Ajayi Jones, 36, turned down Ted Talks twice because she felt she wasn’t ready, comparing herself to other speakers who she assumed had more training.
What if she was too busy to prepare? Or worse, what if she tried and failed?
Before she resorted to saying no a third time, a phone call with a friend changed her life. Even Ajayi Jones, a woman who has jumped out of a plane thousands of feet above the ground to skydive, needed some reassurance.
Her friend loaned her the courage she needed when she couldn’t muster enough for herself.
Loaned courage.
That’s what the author wants to offer in “Professional Troublemaker: The Fear- Fighter Manual” ( Penguin Life, 304 pp.).

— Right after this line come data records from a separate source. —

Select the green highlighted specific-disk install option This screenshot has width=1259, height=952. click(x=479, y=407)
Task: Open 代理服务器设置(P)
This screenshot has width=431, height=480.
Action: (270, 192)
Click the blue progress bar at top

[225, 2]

Fear looks and transcends differently for each person, but Ajayi Jones expects her book to resonate with anyone stalled by the things they’re afraid of.
“Fear is natural and that’s the piece that we need to normalize,” Ajayi Jones said, adding that there needs to be less guilt and shame associated with being afraid. People who are fearless, she believes, aren’t immune to fear; they just don’t allow fear to stop them from pursuing what they want to do.

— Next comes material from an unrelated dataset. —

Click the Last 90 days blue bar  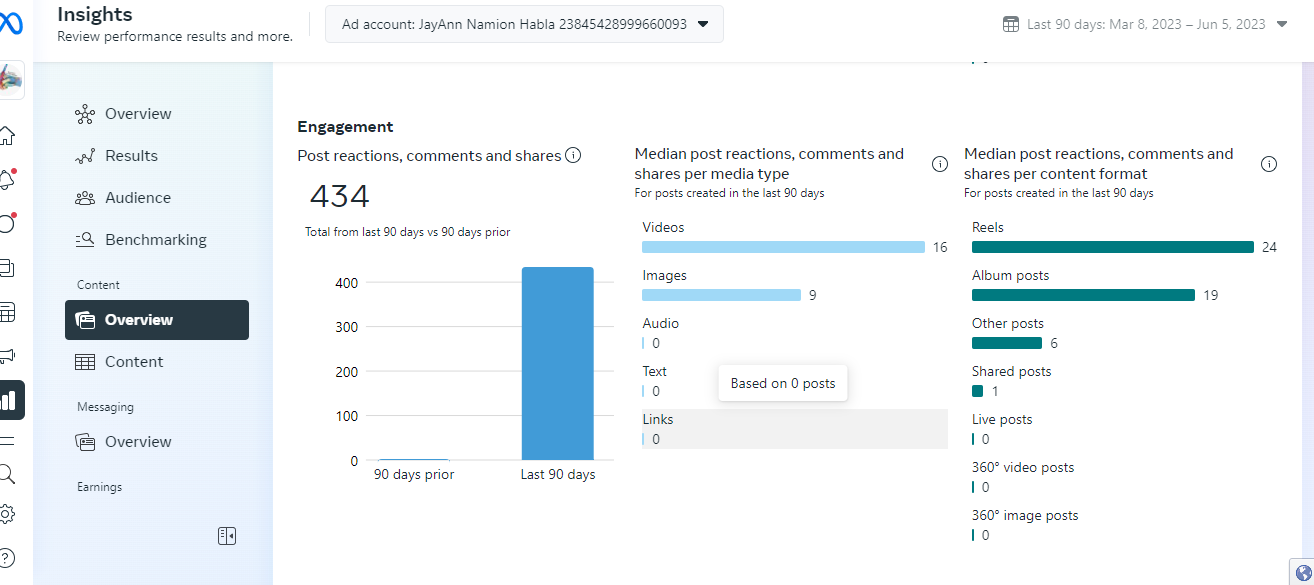[557, 363]
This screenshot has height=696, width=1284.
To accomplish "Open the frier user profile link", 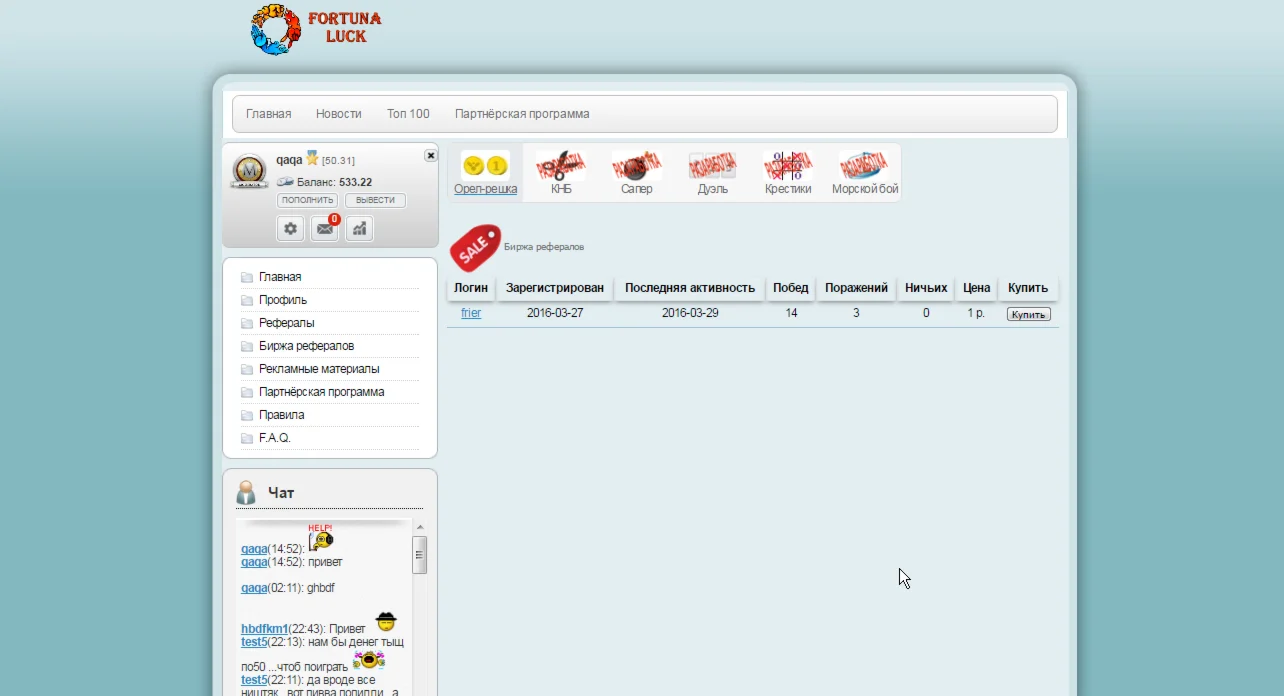I will (471, 313).
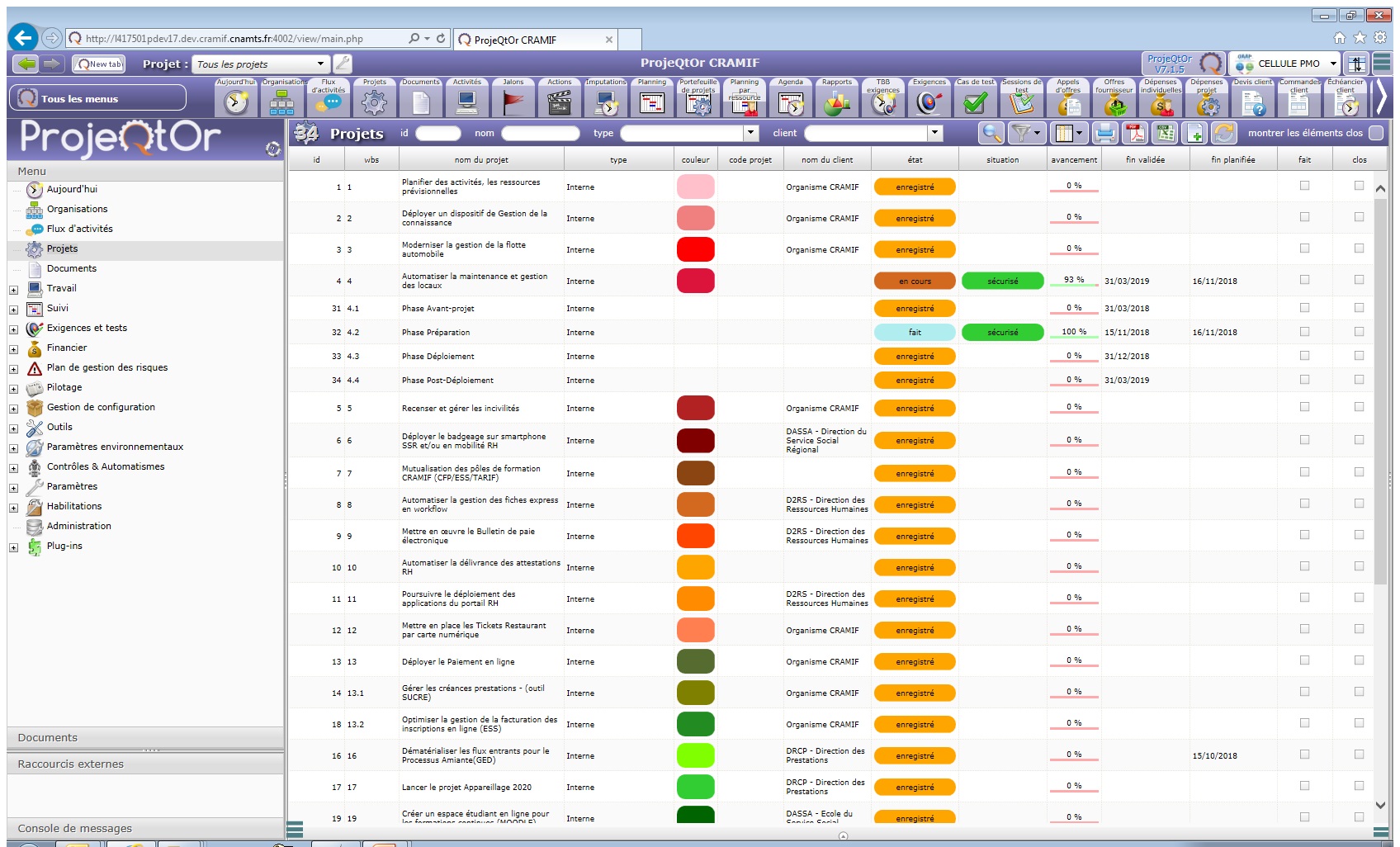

Ajayi Jones, whose first book “I’m Judging You: The Do- Better Manual” was a USA TODAY bestseller, has pushed past her own fears and impostor syndrome throughout her life, which has supplied her with authentic insights she thinks others can relate to.

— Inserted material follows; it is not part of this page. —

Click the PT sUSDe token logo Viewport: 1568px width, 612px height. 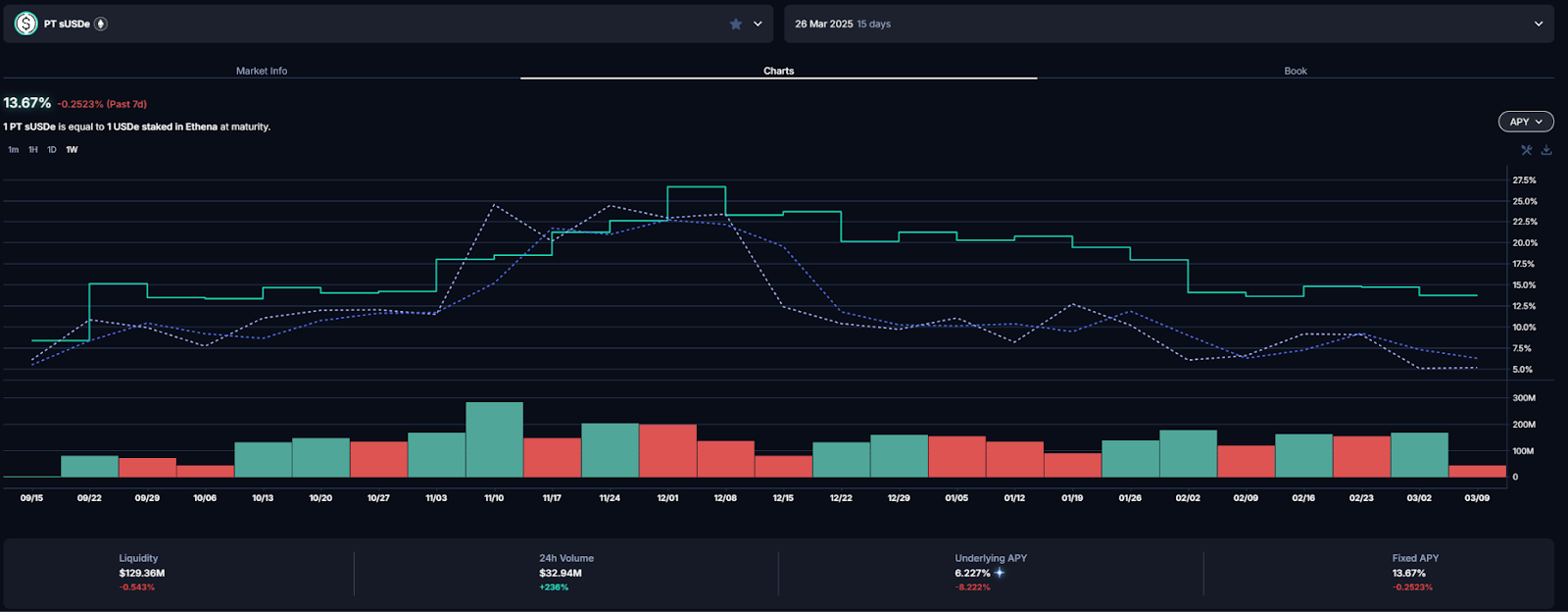pos(26,24)
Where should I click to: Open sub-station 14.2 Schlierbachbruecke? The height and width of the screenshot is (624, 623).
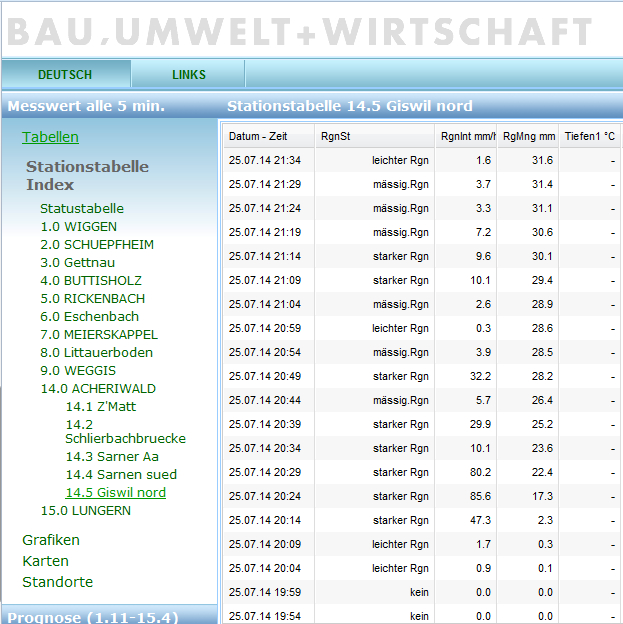tap(125, 431)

How many times have we let fear make us say “no” to a “yes” opportunity that could transform our lives?
Her second book offers a chance for people to affirm their lives, dreams and fierceness.
The author wants the book to be something she could have used when she was contemplating her Ted Talk. Page by page, she grants people permis
sion to fight their fear, speak the truth, live audaciously and take up space – like her Nigerian grandmother did.
The book is dedicated to Ajayi Jones’ grandmother, Funmilayo Faloyin, whose presence demanded respect and who exuded a “fierceness that was still soft.”
Be the example
For nearly 10 years, Ajayi Jones was
reluctant to call herself a writer. She wasn’t a novelist or a journalist, she thought, so where did she fit in? Ajayi Jones didn’t see anyone who looked or acted like she did in the writing industry, so she forged her own path.
“Sometimes, when we don’t see the example we are looking for, we have to become those examples,” she said.
Ajayi Jones concedes that Black women don’t normally get opportunities to write this style of book for publishers. There’s usually a demand for books about being Black in America.
“I want another Black girl to pick ( up my book) and say, ‘ Got it. I got the permission I needed,’ ” Ajayi Jones said.
A virtual book tour launched on publication day, with select conversation partners whom Ajayi Jones views as professional troublemakers.
“I picked people who are disrupting for the greater good. These are people I go to to laugh, to help me think, to inspire me to continue to create art and create great work,” she said.
Discussion partners include Glennon Doyle, Kevonstage, Esther Perel, Brittany Packnett Cunningham, Gabrielle Union, Myleik Teele and Kahlana Barfield Brown. Events are ticketed and include a signed copy of the book.
Ajayi Jones expects to sit with the accomplishment of finishing her second book for a while and resist the societal pull to rush into another big project. Overworking to prove herself ( when she has already done so much) is the way impostor syndrome functions in her life, she said.
It’s simple, but she revisits often three words that refocus her reality: I am enough.